Google redefines what it means to be '100% renewable'
The company's new carbon-intelligent software can switch loads between its data centers depending on the availability of clean power.
This week, Google announced the launch of a new technology designed to shift the electricity demands of its largest data centers to match clean energy supply. Never one to shy away from buzzwords, Google is calling this a "carbon-intelligent computing platform."
Developed by a small team of smarty-pants Google engineers, the technology schedules non-urgent computing tasks to correspond with when renewables are plentiful.
Using renewable forecasting data from Danish startup Tomorrow, a Google data center would plan computing tasks that are somewhat flexible — such as creating new filters for Google Photos or processing YouTube videos — for when renewables are plentiful and cheap. Meanwhile, the services people want on demand — such as accessing Maps, watching YouTube videos and generating search results — would continue to be powered around the clock.
Clean energy power matching: the next frontier
To reach 100 percent clean energy all day, every day — be it for companies, states or utilities — 100 percent clean energy goals aren’t enough.
While hundreds of companies have committed to 100 percent renewable energy for their operations, that is based on annual electricity consumption. It doesn’t take into account what time of day — or even what season — the energy is generated.
The all-in-on-renewables strategy should be credited with bringing clean power into the mainstream, but it never will decarbonize energy completely. The next frontier is figuring out how to match supply with demand in real time.
If successful, Google’s new software will shift its own computing loads to better match its low-carbon electricity supply.
The data center (down)load
Data centers are energy hogs, using about 3 percent of all electricity in the United States, with energy traffic growing every year. They’re expected to be one of the major sources of growth in demand for electricity in the coming decade (according to Schneider Electric).
Data centers’ energy demands have a rather consistent baseload. They need to run all day and night, with relatively little fluctuation when compared to residential or commercial electricity consumption.
By bifurcating out non-urgent computing activities, Google’s new platform is looking at data centers’ ability to be flexible in an innovative way — one that could be important with data farms gobbling up more energy.
Google isn’t the only company thinking about this. Lancium, a technology startup, has a vision to create "Pausable Data Centers" that provide a higher level of grid flexibility. The company also projects cost savings by shifting loads to times with plentiful ultra-low-cost wind power.
Companies are finding innovative ways to reach 24/7 clean energy
Google wrote the book on 24x7 carbon-free energy — or, rather, the white paper — which popularized the idea in 2018. But it isn’t working on the problem alone.

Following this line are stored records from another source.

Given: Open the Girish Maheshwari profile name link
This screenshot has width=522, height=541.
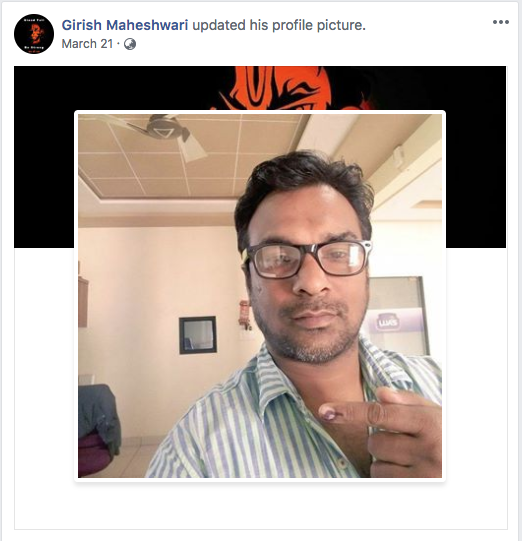Looking at the screenshot, I should tap(125, 25).
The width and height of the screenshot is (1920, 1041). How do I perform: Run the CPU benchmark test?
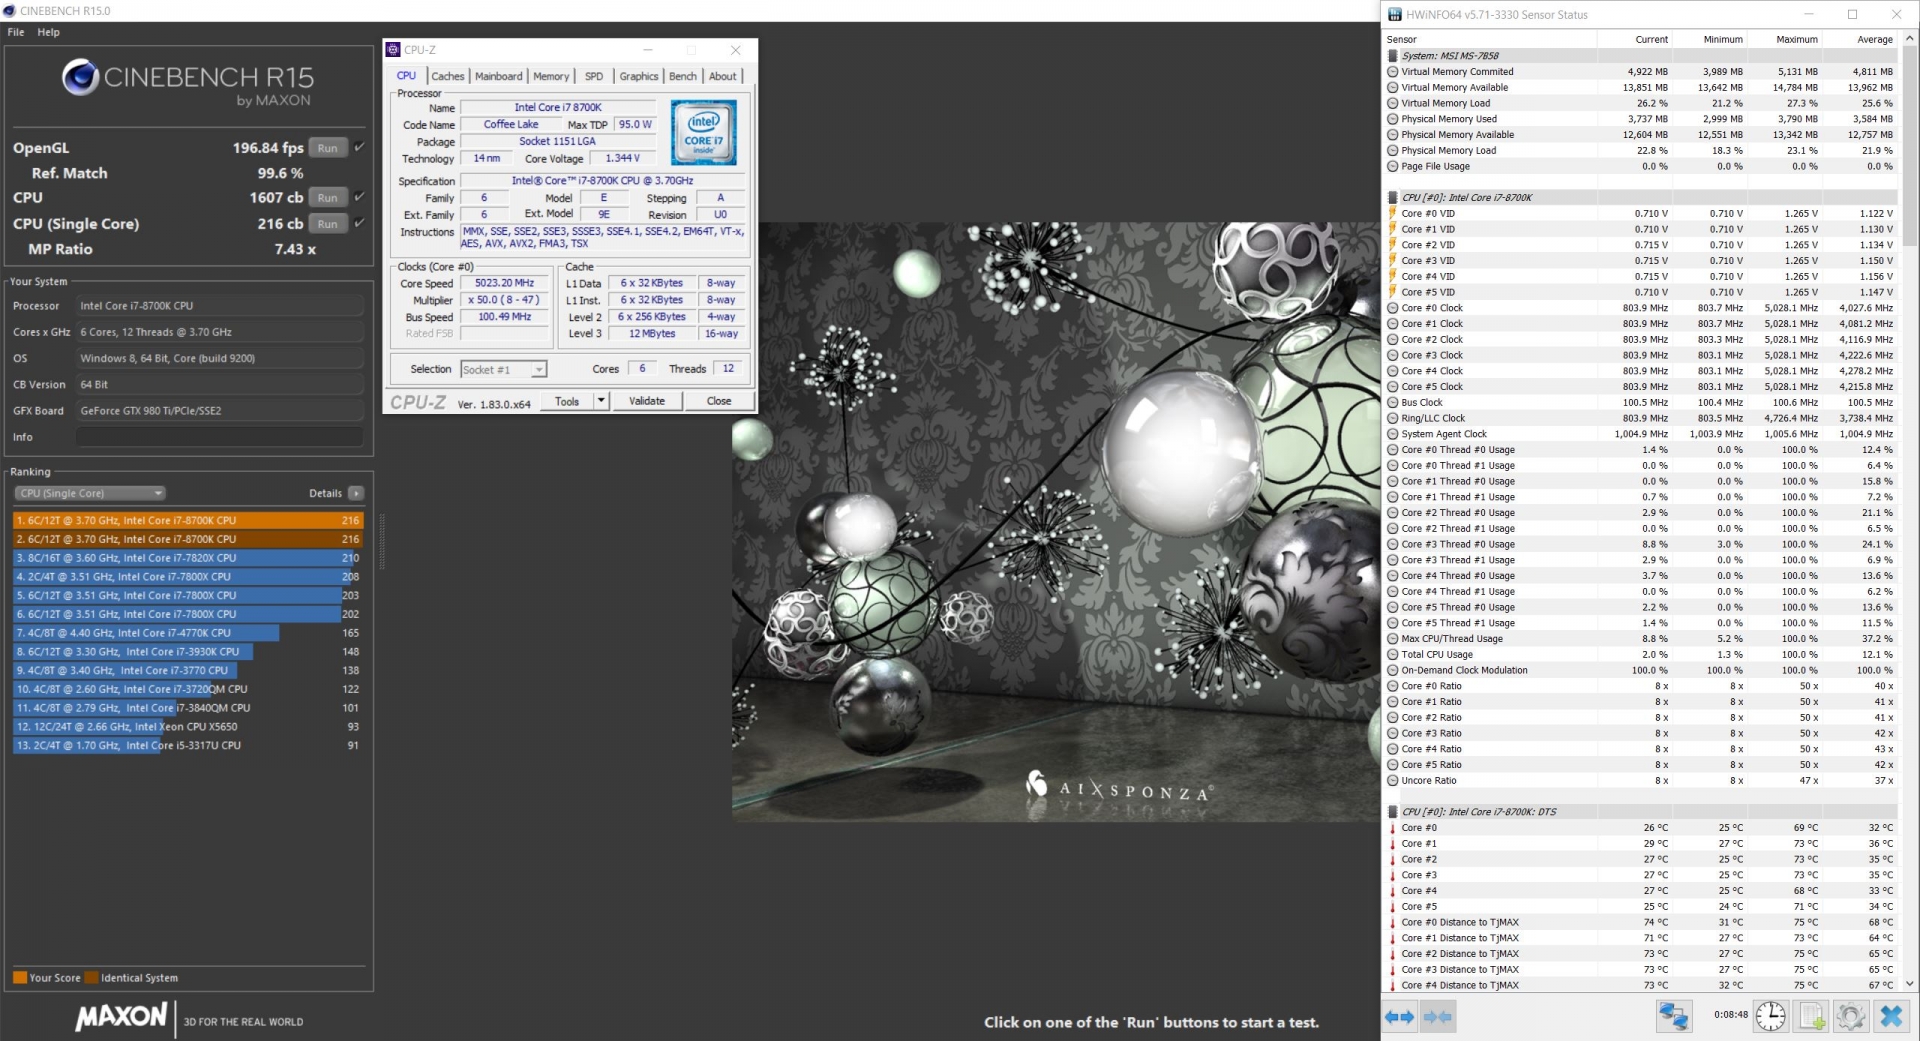[x=327, y=198]
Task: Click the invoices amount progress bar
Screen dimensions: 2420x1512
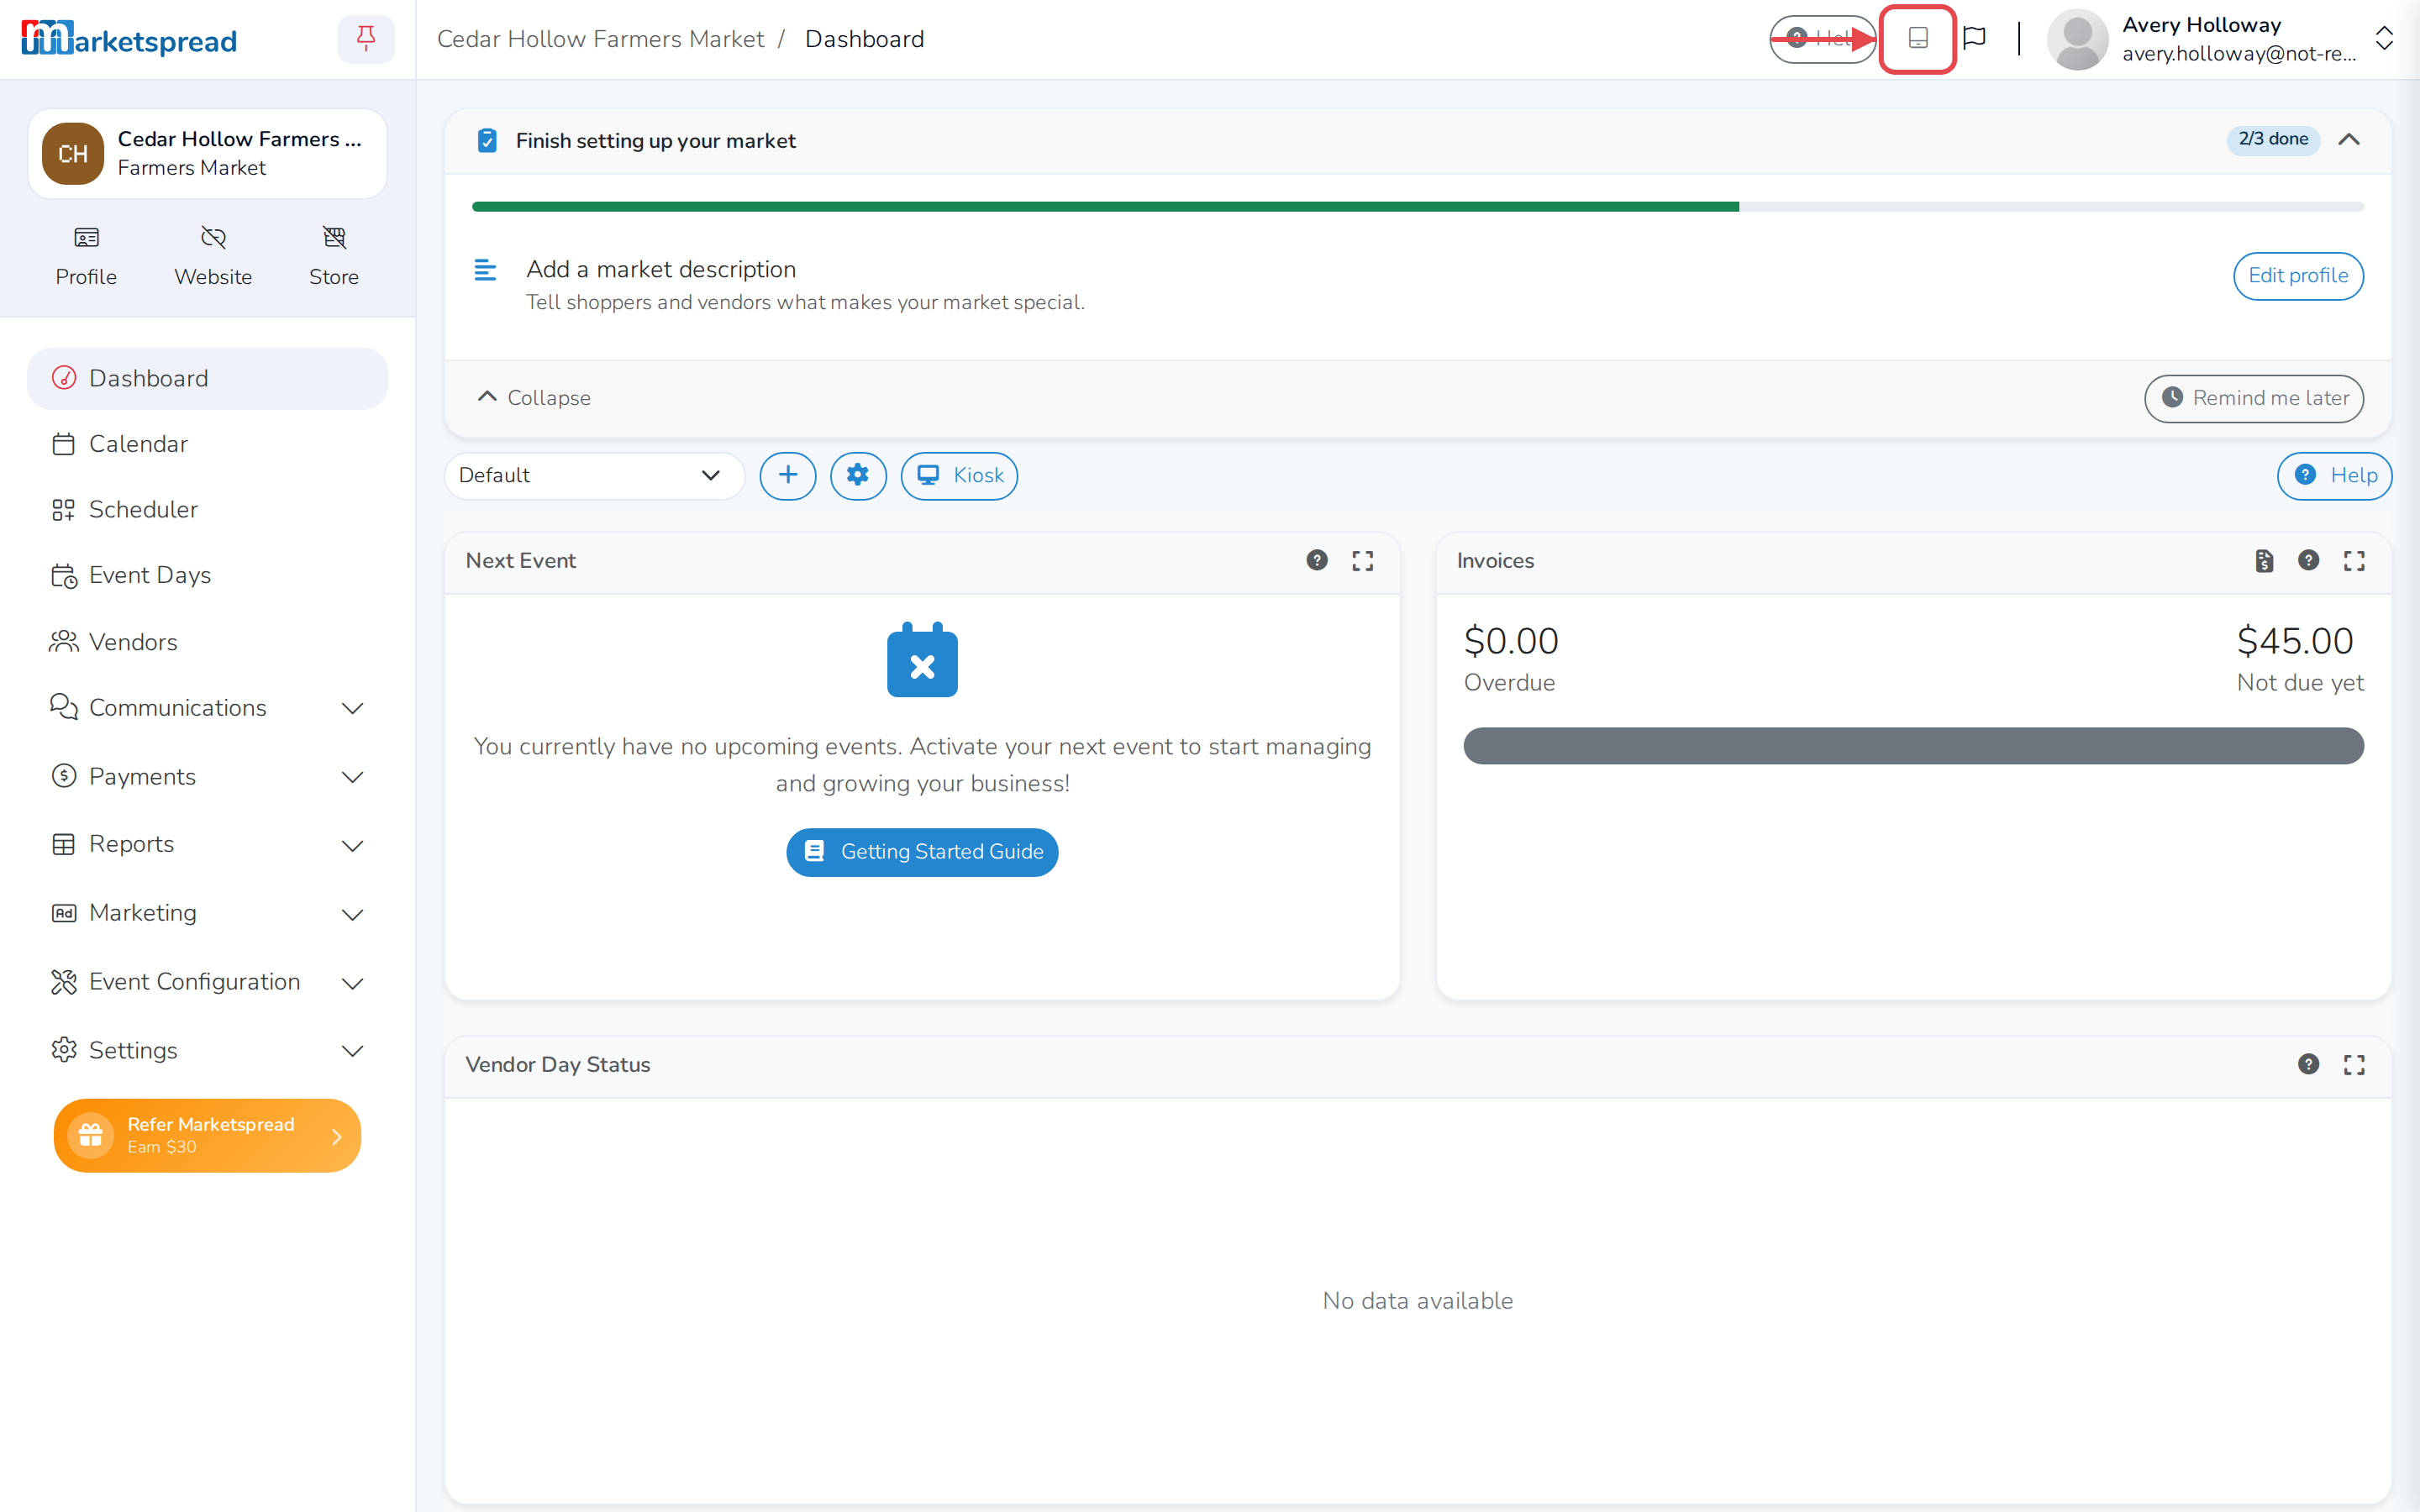Action: pos(1913,746)
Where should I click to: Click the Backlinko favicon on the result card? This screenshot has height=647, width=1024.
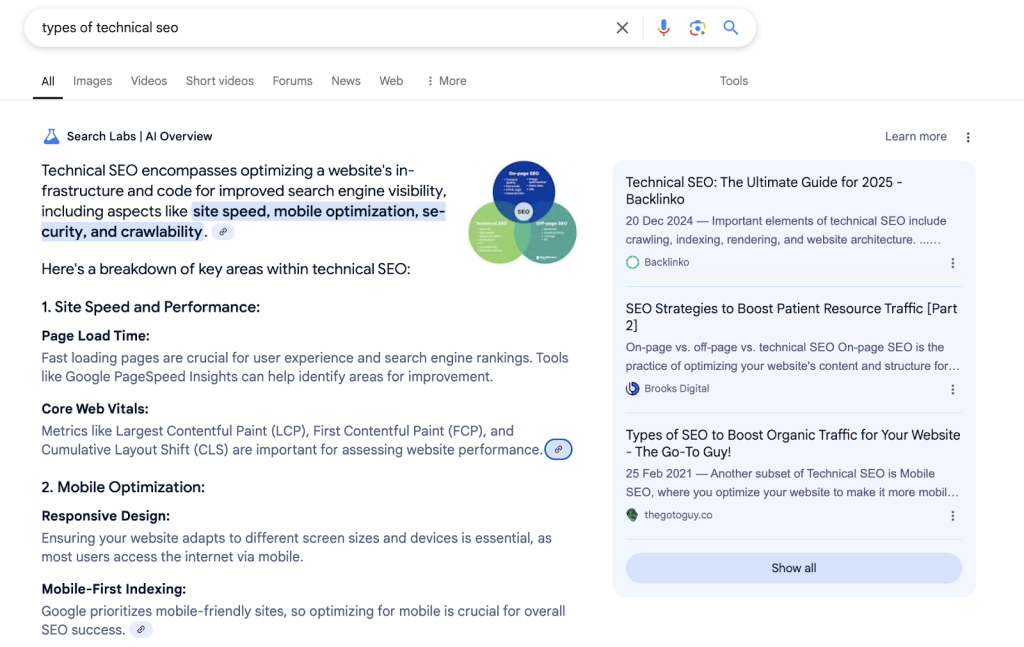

Last year, Microsoft and Vattenfall began a pilot program that offered customers in Sweden the ability to match its power with renewables — solar, wind and hydro — on an hour-by-hour basis. The power matching uses smart meters that measure real-time energy consumption and offers guarantees of origin that verify the electricity is from a renewable source.
Daimler, Mercedes’ parent company, is also exploring 24/7 clean energy. The company entered a power-purchase agreement with Norwegian power firm Statkraft in January to match real-time demands with clean energy, using hydropower capacity to fill lulls in solar and wind generation.
Google is also exploring energy storage to reach around-the-clock carbon-free energy. In January, it entered a PPA with the utility NV Energy that included 250 and 280 megawatts of storage to power a new data center in Nevada.
Tools to reach clean energy all day, every day
There isn’t a silver bullet to reach 24/7 clean energy goals. Solutions will include a combination of technologies that change our consumption habits and demands, and shift when clean energy is available.
Here are a few options in companies’ toolbox to get clean energy where and when it’s needed:
Energy storage — technologies that save clean energy for when it’s needed. This is the most obvious solution but currently too costly to deploy at scale.
- Google and its energy storage procurement for its Nevada data center.
Load shifting — moving electricity consumption from one time to another. Why not just do things when renewables are plentiful?
- Google and the "carbon-intelligent computing platform" discussed in this article.
Flexible demand — reducing demand in periods of peak load. This could shift energy use to another time (load shifting) or just reduce energy consumption when electricity is dirty (or expensive).
- Use of smart meters and demand response to automate energy use to pre-heat or pre-cool buildings.
Complementary renewable sources — diversifying clean energy resources to decrease the amount of time there are lulls in electricity generation.
- Complementing solar and wind energy with geothermal or hydro.
Curtailment — overbuilding clean energy resources for deeper renewable penetration and reducing energy delivery when supply outstrips demand. This is a cheaper option than energy storage in many situations.
- California, which has a glut of solar at peak times during the day that it curtails.
Energy experts have expressed concern (PDF) about how around-the-clock carbon-free electricity could push up the cost of renewables, especially as electricity demand increases with the electrification of buildings, vehicles and data centers.
While these concerns are well-researched, it is worth noting that most innovations in energy look impossible when looking at historical data. The speed and scale of clean energy disruption are consistently outpacing predication, leaving room for innovators, such as Microsoft and Google, to find new ways to do what we thought was impossible.